Smith supports the war on military and moral grounds and considers ISIS an "army of butchers." But he wants the court to tell Obama that he needs to ask Congress for a new Authorization for the Use of Military Force.
The White House did not comment on the lawsuit.
To fight ISIS, Obama has been relying on congressional authorizations given to President George W. Bush for the war on al-Qaeda and the invasion of Iraq. Critics say the White House's use of post-9/11 congressional authorizations is a legal stretch at best.
The White House has claimed it has all the authority it needs to wage the war against ISIS, but says if an authorization tailored specifically for ISIS passed Congress with bipartisan support, it would send a clear signal of unity to U.S. troops and those groups they are fighting.
Several lawmakers have pushed for a new authorization and the White House sent its own version to Capitol Hill. But many lawmakers have no interest in casting a war vote, leaving the issue languishing in Congress.

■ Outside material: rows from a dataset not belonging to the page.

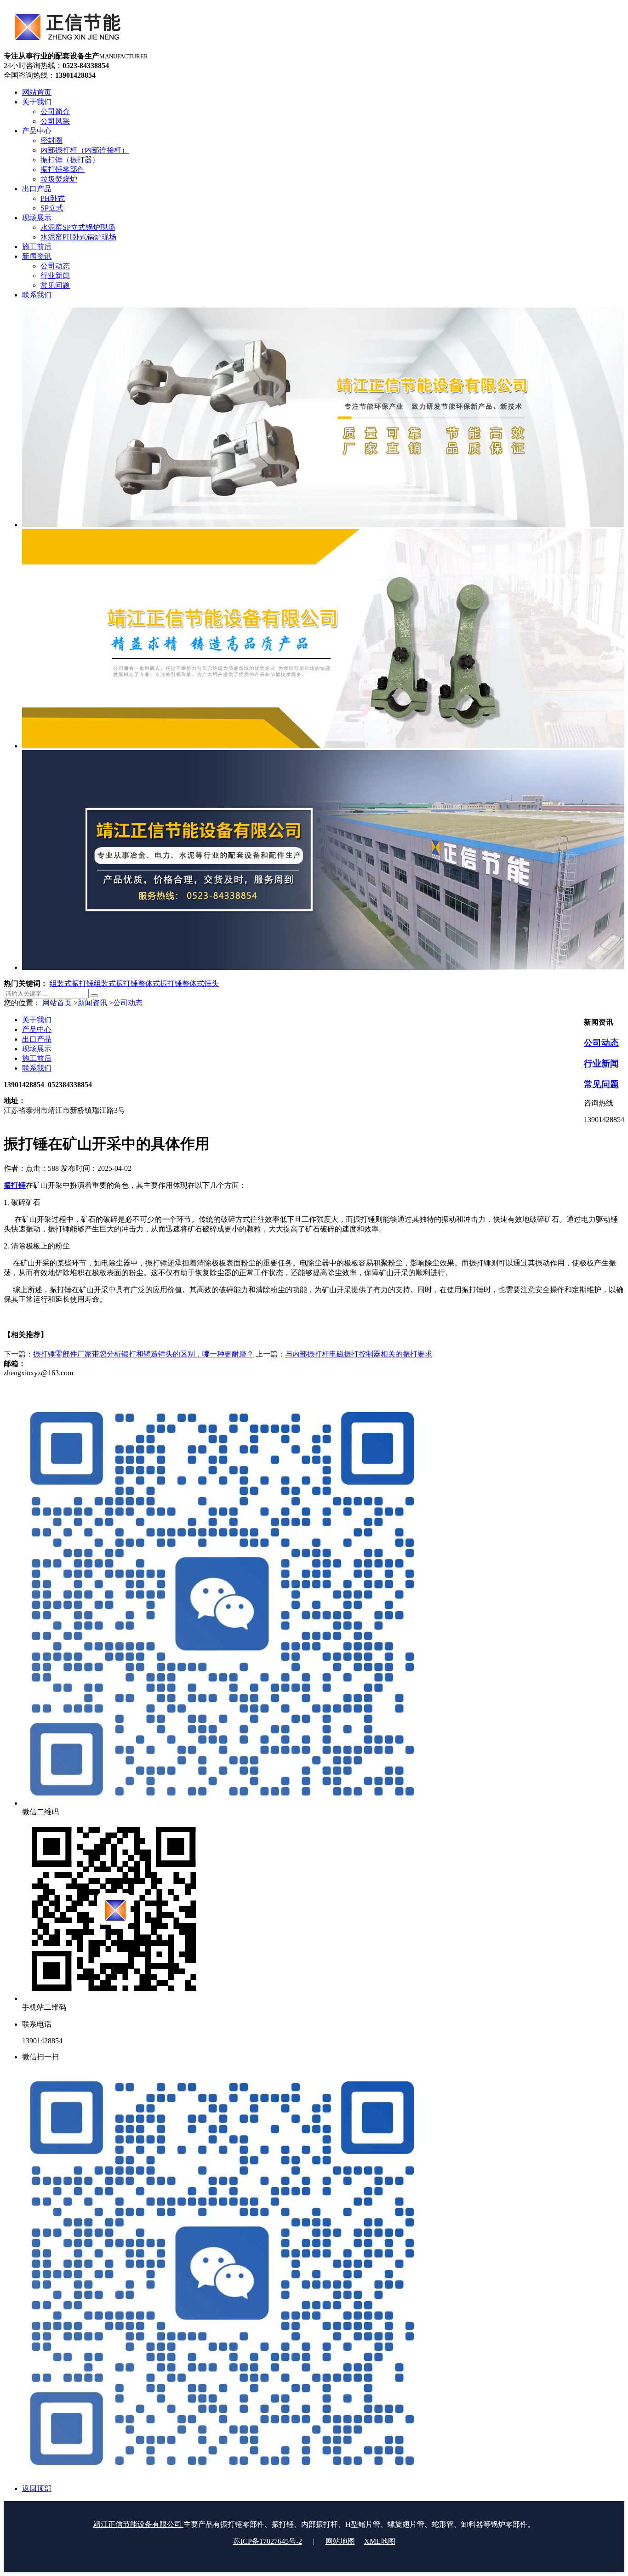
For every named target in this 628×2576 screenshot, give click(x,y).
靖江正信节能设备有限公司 (138, 2524)
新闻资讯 (92, 1003)
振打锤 (15, 1185)
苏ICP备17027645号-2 (267, 2541)
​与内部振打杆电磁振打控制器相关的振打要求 (358, 1354)
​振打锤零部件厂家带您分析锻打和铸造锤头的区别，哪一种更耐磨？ (143, 1354)
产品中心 (36, 1029)
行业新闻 (601, 1063)
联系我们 (36, 1068)
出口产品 (36, 1039)
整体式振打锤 (160, 983)
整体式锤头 (200, 983)
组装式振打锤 (72, 983)
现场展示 (36, 1049)
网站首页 (57, 1003)
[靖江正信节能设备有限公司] (65, 47)
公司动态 (128, 1003)
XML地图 (379, 2541)
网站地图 (340, 2541)
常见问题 (601, 1084)
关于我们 (36, 1020)
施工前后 (36, 1058)
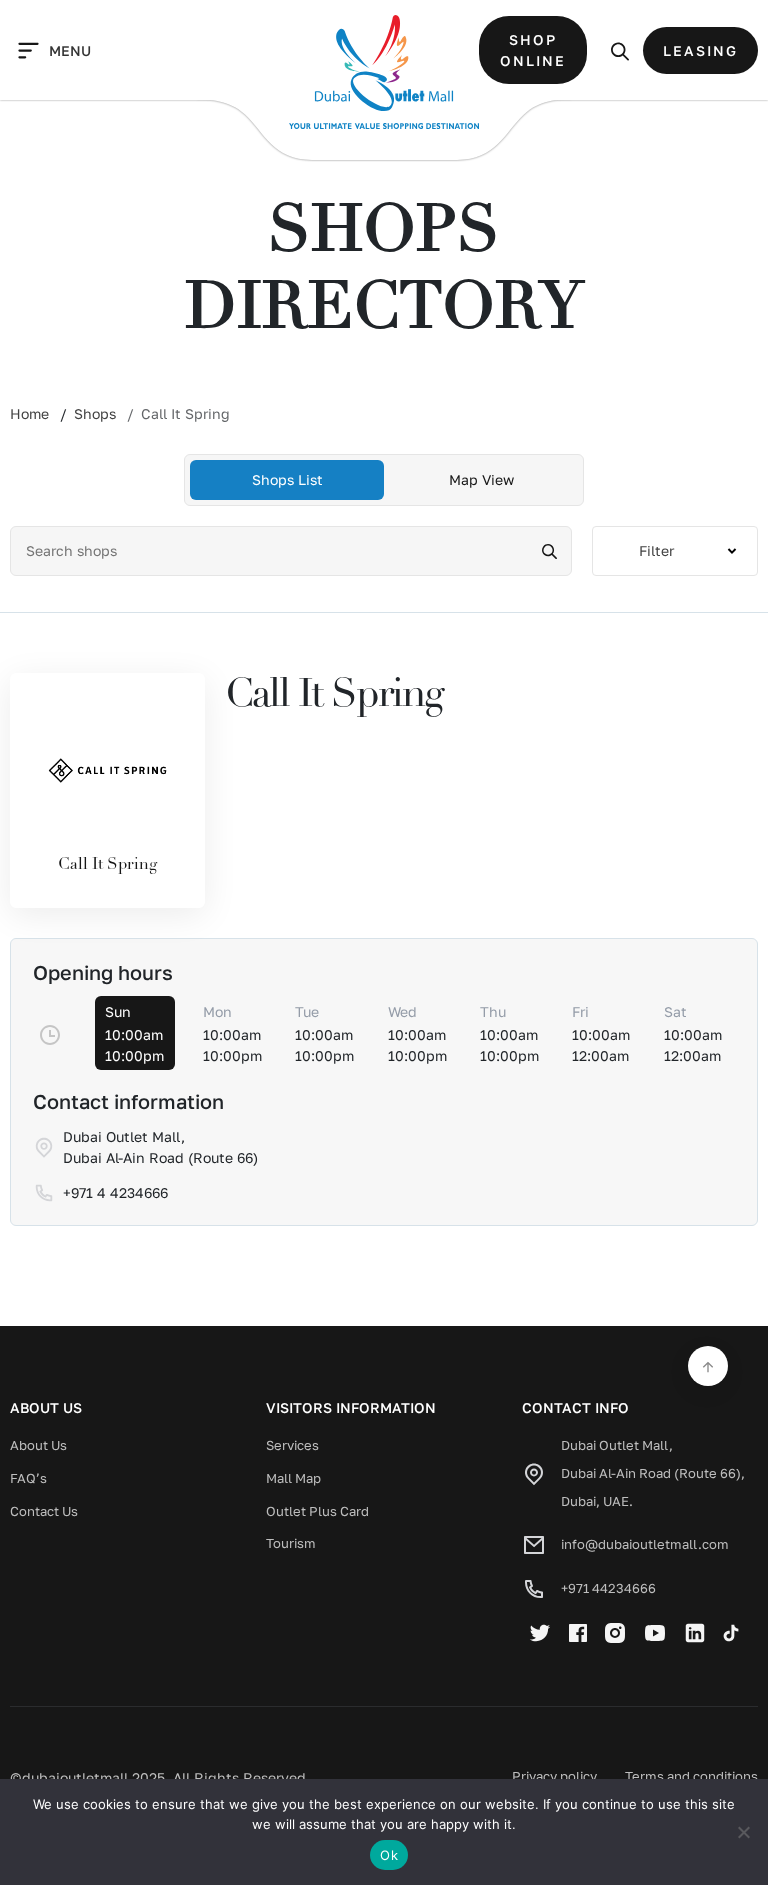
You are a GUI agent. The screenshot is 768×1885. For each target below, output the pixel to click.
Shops (95, 413)
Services (292, 1445)
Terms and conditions (691, 1776)
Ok (389, 1855)
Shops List (287, 479)
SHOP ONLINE (533, 50)
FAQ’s (28, 1478)
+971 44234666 (608, 1588)
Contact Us (44, 1511)
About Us (38, 1445)
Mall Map (293, 1478)
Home (29, 413)
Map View (481, 479)
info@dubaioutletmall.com (645, 1544)
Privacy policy (554, 1776)
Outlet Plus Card (317, 1511)
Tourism (291, 1543)
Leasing (700, 50)
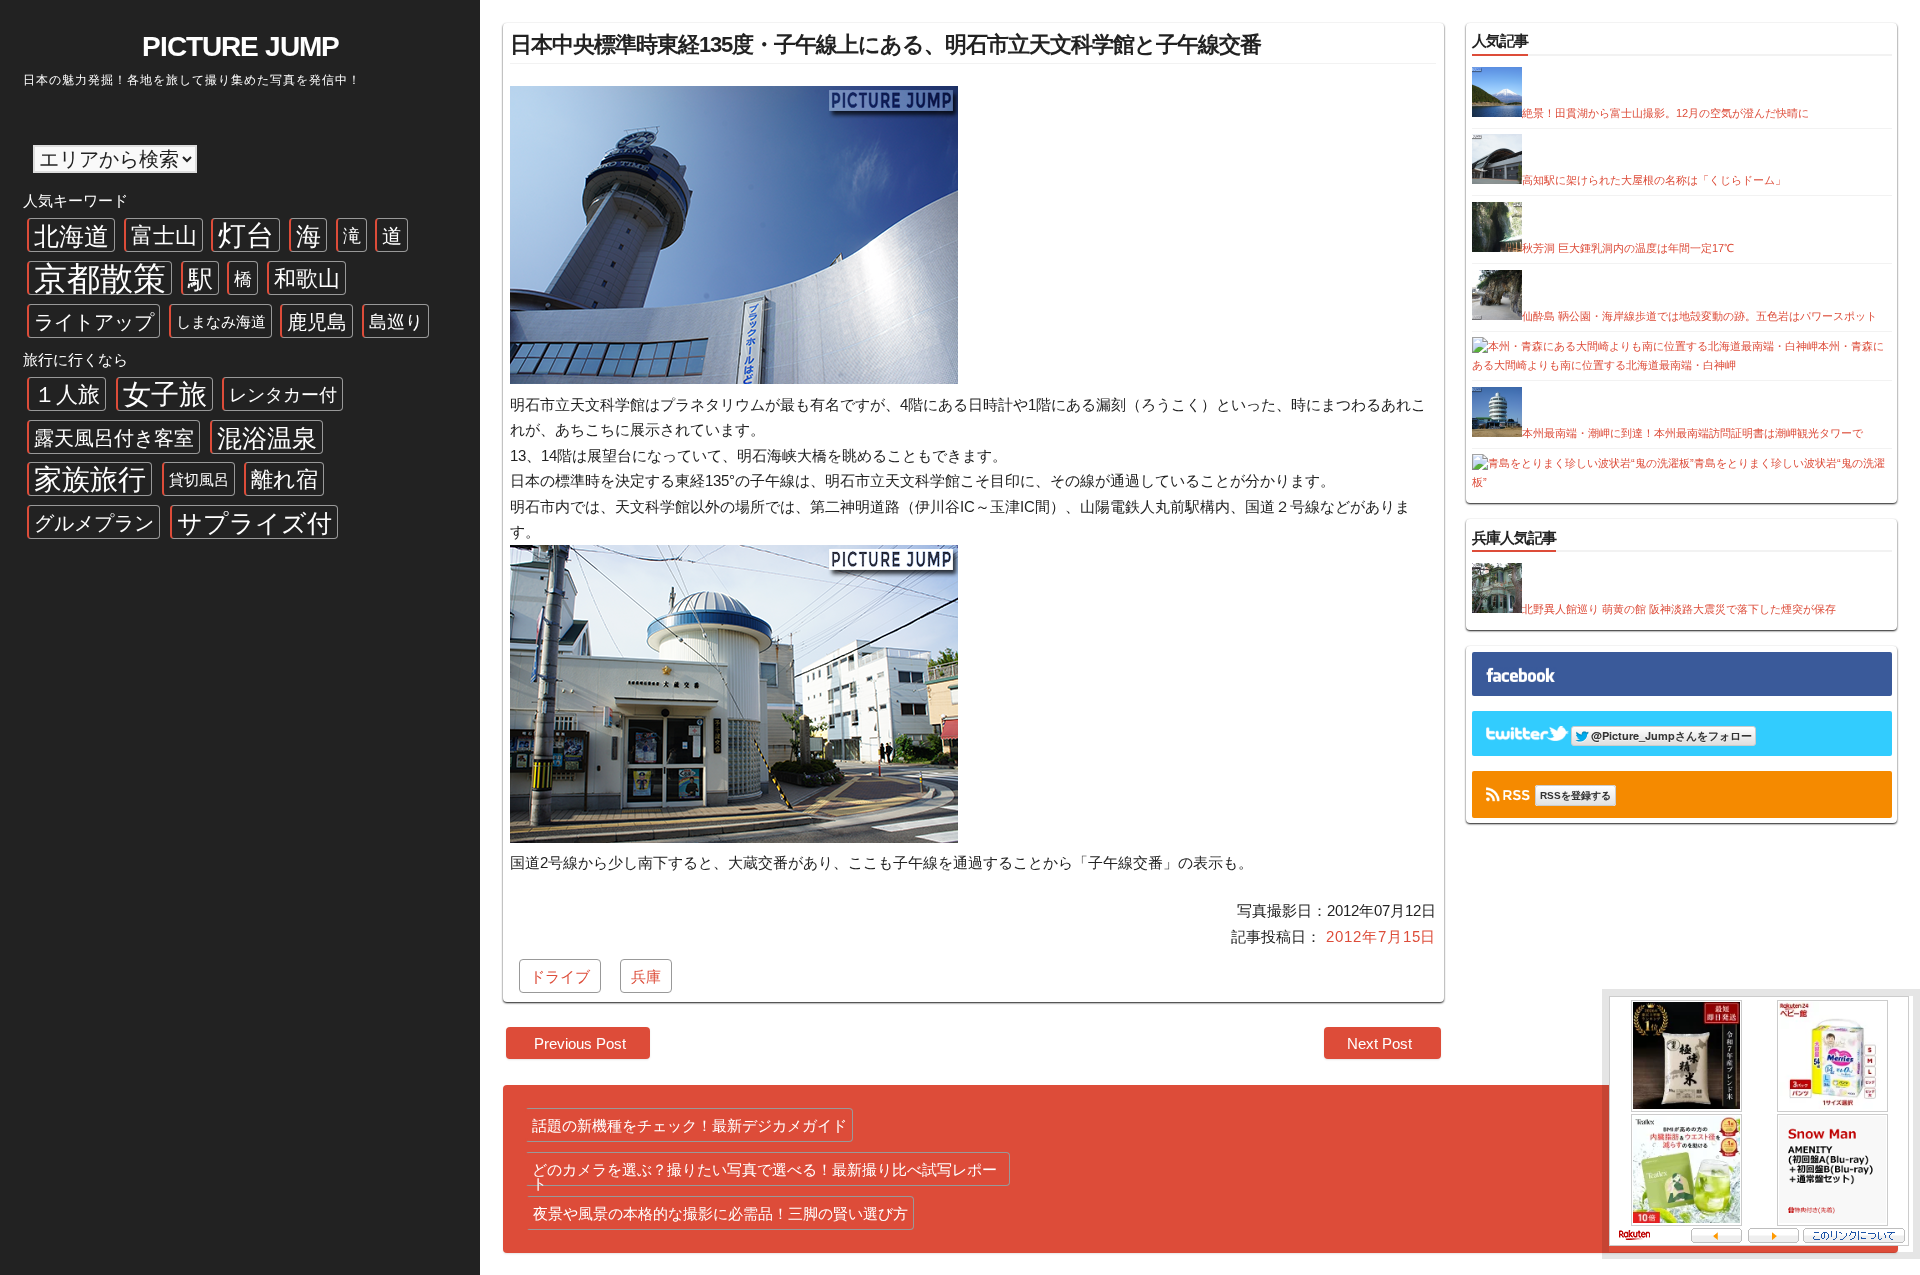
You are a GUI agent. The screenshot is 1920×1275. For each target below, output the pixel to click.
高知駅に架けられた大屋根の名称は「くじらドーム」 (1654, 180)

Smith is asking the court to find that the war against ISIS violates the War Powers Resolution because Congress has not declared war or given the president specific authorization to fight it.
"This lawlessness has made it impossible for Capt. Smith to determine whether his present mission is inconsistent with his oath to 'preserve, protect and defend the Constitution of the United States,' thus requiring him to seek an independent determination of this matter from the court," the suit said.
Members of the military are obligated to refuse to follow an order that is illegal under the Uniform Code of Military Justice. If they follow unlawful ones, they risk punishment.